Spesso si trovano opinioni opposte ma analogamente legittime: c’è ad esempio chi sostiene che in un referendum debba decidere solo chi va a votare, quindi senza alcun quorum, poiché chi non partecipa si disinteressa e deve accettare le decisioni prese da altri. C’è però chi sostiene che se una legge è approvata dalla maggioranza assoluta dei rappresentanti dei popolo, cioè dal Parlamento, occorra almeno un quorum minimo di cittadini per sconfessarla, senza che questo significhi minacciare la democrazia. Proprio perché il Parlamento rappresenta comunque la maggioranza dei Cittadini elettori e pertanto, per ribaltare una sua decisione, sia necessario un numero preciso di consensi, altrimenti significherebbe che una minoranza prevale sulla maggioranza.
Per altri versi, se la Caritas, o qualunque altro ente umanitario, decide di accogliere nelle proprie strutture alcuni stranieri bisognosi di aiuto, deve per forza chiedere “l’opinione dei cittadini” altrimenti significa non rispettare la volontà popolare? Potrei condividere la necessità di interpellare la comunità se si pretendesse la disponibilità degli alloggi dei singoli cittadini, ma nel momento in cui questo non toglie nulla a nessuno, per quale motivo un ente benefico non può fare quello che gli pare in casa sua?
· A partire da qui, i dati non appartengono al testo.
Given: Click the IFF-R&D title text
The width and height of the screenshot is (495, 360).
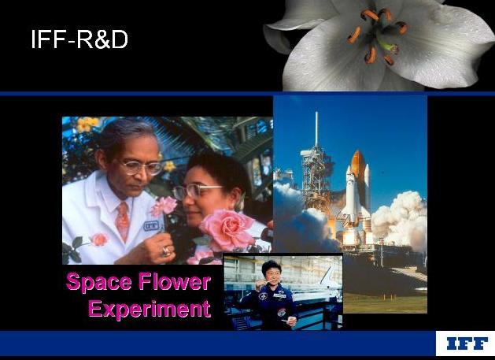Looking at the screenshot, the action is pos(79,39).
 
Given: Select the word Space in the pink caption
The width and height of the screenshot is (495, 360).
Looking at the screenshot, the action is pos(99,281).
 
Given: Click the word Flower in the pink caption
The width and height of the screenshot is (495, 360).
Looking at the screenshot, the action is pos(175,281).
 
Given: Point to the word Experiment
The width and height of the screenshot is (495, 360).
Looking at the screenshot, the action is pos(150,309).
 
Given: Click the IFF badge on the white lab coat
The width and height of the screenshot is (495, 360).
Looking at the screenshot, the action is pos(151,226).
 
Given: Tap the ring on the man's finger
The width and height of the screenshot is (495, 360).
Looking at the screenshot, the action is pos(166,251).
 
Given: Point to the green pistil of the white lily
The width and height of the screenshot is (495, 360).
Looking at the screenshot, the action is pos(386,45).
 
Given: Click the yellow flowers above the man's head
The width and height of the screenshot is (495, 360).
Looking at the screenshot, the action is pos(87,124).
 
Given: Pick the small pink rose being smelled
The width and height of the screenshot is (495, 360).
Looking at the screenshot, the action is pos(164,206).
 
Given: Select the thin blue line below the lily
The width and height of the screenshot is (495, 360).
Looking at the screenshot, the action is pos(247,94).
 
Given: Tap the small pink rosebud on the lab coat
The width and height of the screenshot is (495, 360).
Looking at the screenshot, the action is pos(99,239).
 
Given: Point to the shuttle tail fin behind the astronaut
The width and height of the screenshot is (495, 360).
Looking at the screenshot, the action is pos(327,275).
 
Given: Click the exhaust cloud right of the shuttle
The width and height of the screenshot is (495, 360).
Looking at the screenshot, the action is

O ancora, sostenere che i lavoratori siano più tutelati da un contratto nazionale unico anziché da una contrattazione fatta in ogni singola azienda, e dunque lasciata alla buona volontà del singolo imprenditore, significa non avere una visione democratica? Sostenere che siano più rappresentativi 10 datori di lavoro che in tutto impiegano 1000 dipendenti è forse meno democratico di sostenere che lo siano maggiormente 50 datori di lavoro che in tutto impiegano 100 persone? Chi dunque ritiene che sia più importante un contratto che riguarda 1000 lavoratori anziché 100 è dunque un nemico della democrazia?
Come si vede l’argomento della “emergenza democratica” è molto relativo e declinabile a seconda delle convenienze, ma questo con tutta probabilità sta a significare che non è davvero in gioco la sopravvivenza della nostra Democrazia e che, più verosimilmente, per coloro che sono a corto di argomenti è più facile gridare allo scandalo agitando irrealistiche minacce di sciagura imminente se non si fa come costoro richiedono. Più difficile è rispettare le opinioni altrui, contrastandole anche aspramente ma senza delegittimare chi le esprime, come se quelli che non la pensano allo stesso modo fossero tutti incapaci, corrotti, o portatori di interessi reconditi.
Allora forse la vera “emergenza democratica” è quella di non riuscire più a confrontarsi nel merito delle questioni ma dovere fare a ricorso a toni da crociata come se ad ogni votazione avessimo dall’altra parte un’orda di barbari anziché un gruppo di avversari politici con una proposta diversa dalla nostra. La Democrazia è una cosa seria, è un valore assoluto, non relativo, che nessuno può permettersi di strumentalizzare a suo piacimento ma un patrimonio comune che tutti dobbiamo rispettare anche scontrandoci su visioni differenti.
Voltare pagina e avviare la Repubblica verso una stagione nuova passa anche da qui.